From the records below, pull each line that has "agent".

Entries provided:
══════════════════════════════

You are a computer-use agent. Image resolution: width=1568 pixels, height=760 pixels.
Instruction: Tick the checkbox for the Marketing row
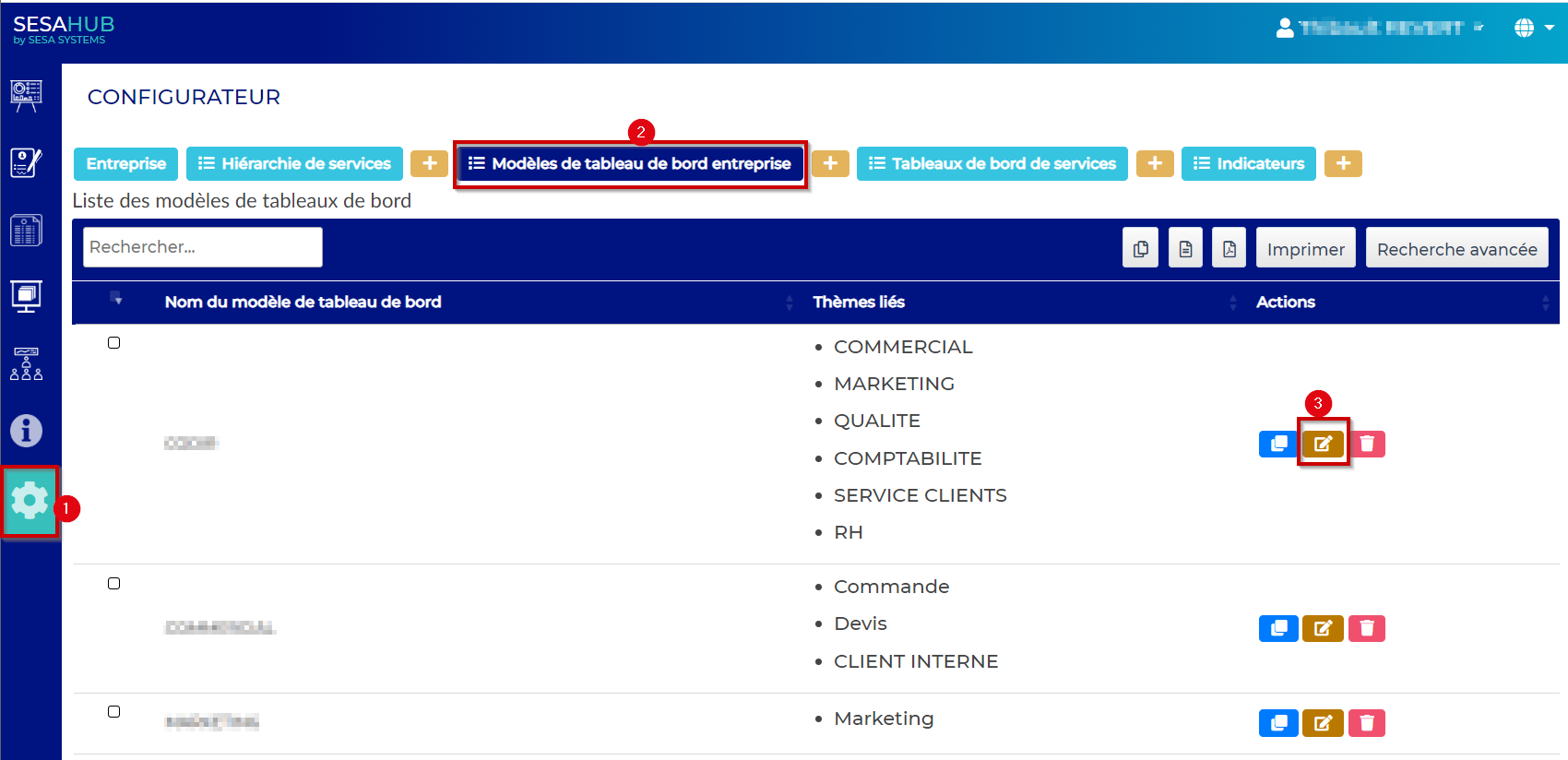click(114, 712)
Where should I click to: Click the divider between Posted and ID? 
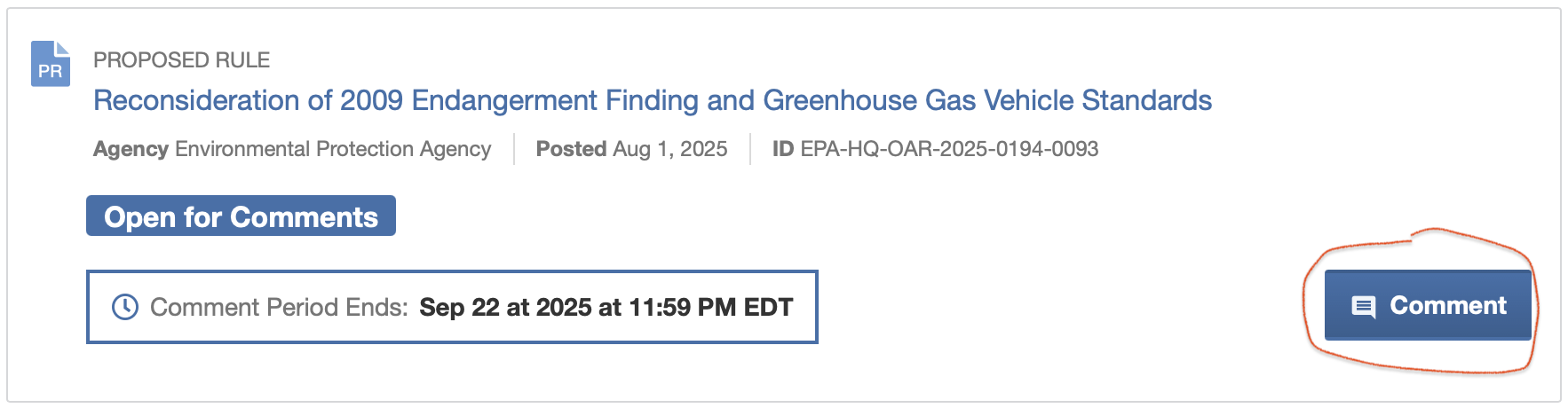coord(750,149)
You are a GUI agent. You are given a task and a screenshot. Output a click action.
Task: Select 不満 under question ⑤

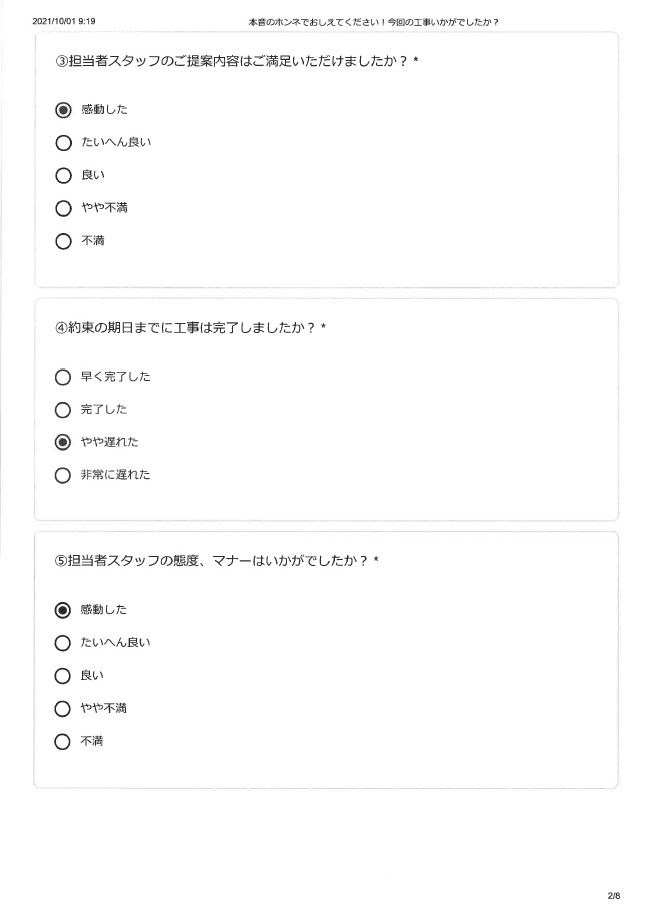(62, 742)
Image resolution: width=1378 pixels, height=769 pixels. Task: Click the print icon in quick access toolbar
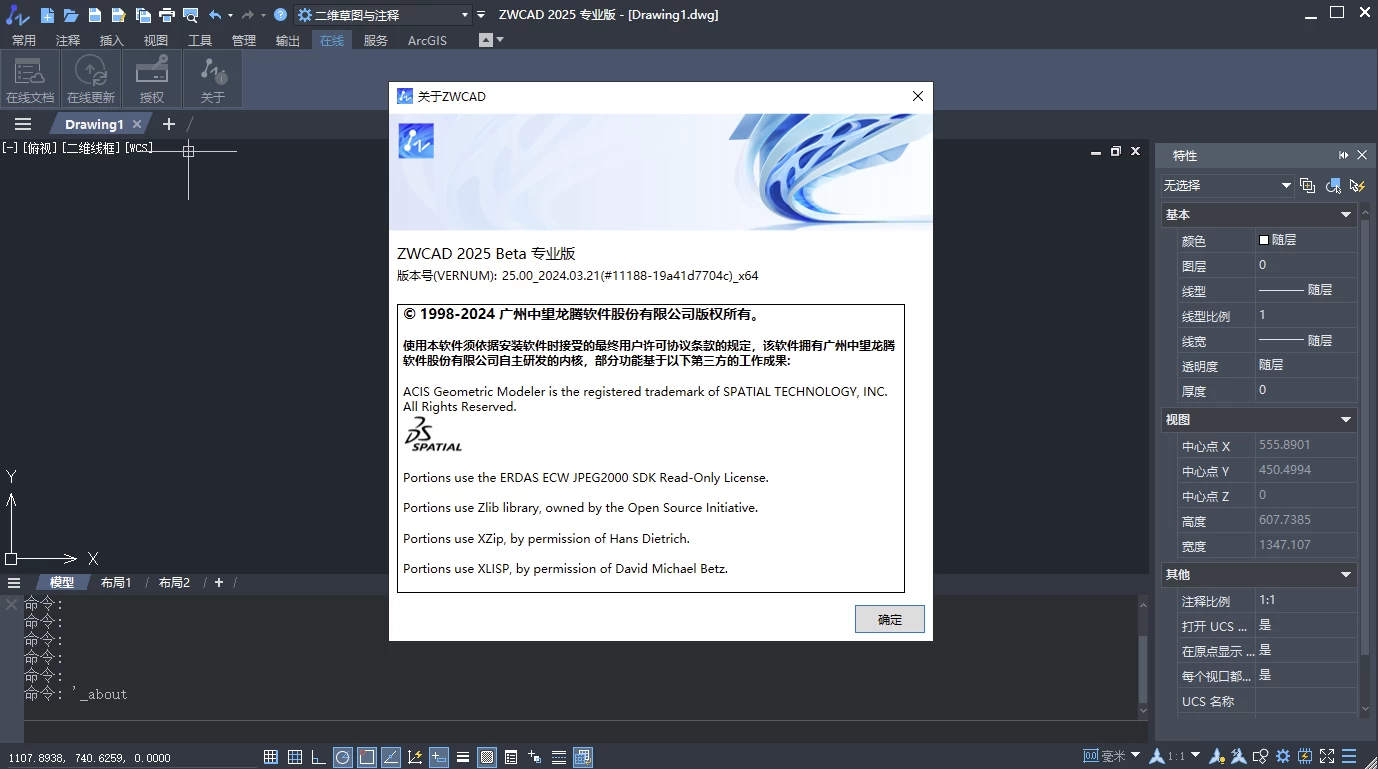(166, 15)
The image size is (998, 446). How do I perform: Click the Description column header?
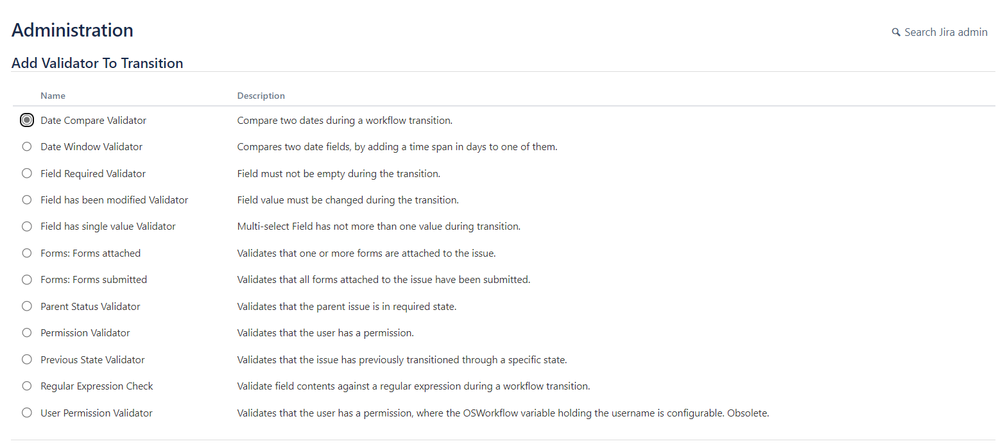[261, 95]
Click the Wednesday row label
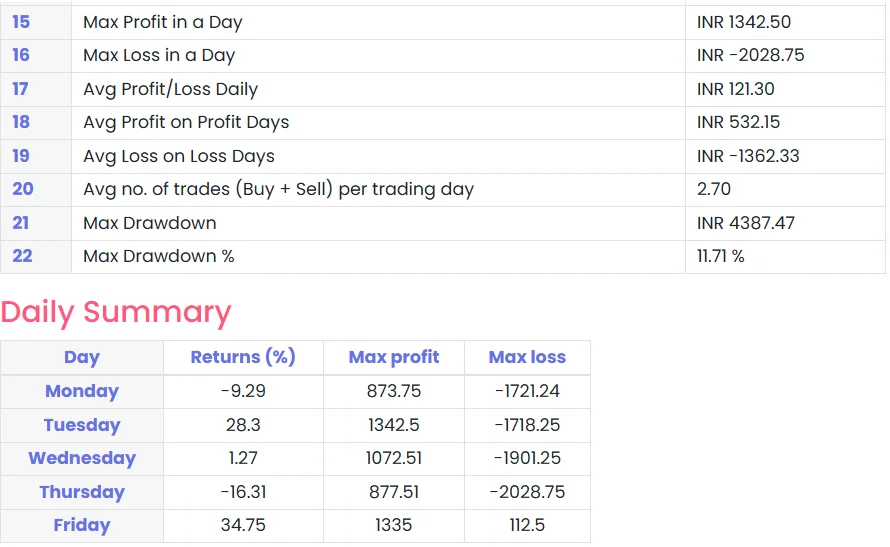 pyautogui.click(x=82, y=458)
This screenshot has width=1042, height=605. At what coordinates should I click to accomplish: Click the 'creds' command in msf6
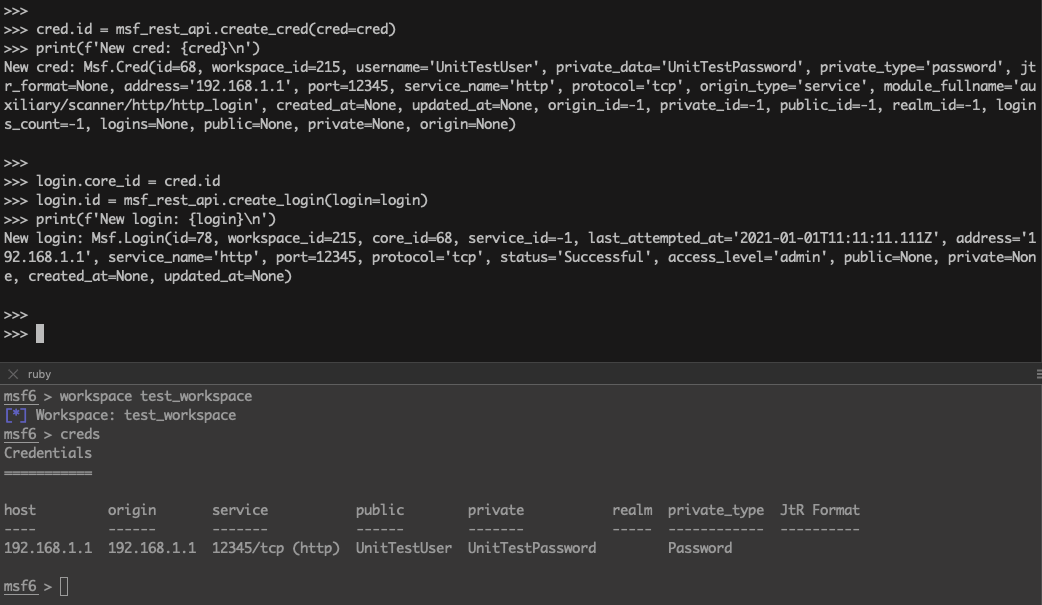coord(80,434)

══════════════════════════════

Your solution:
You are a computer-use agent. Image resolution: width=1568 pixels, height=760 pixels.
You are a GUI agent. You are given a task and a screenshot. Output a click action.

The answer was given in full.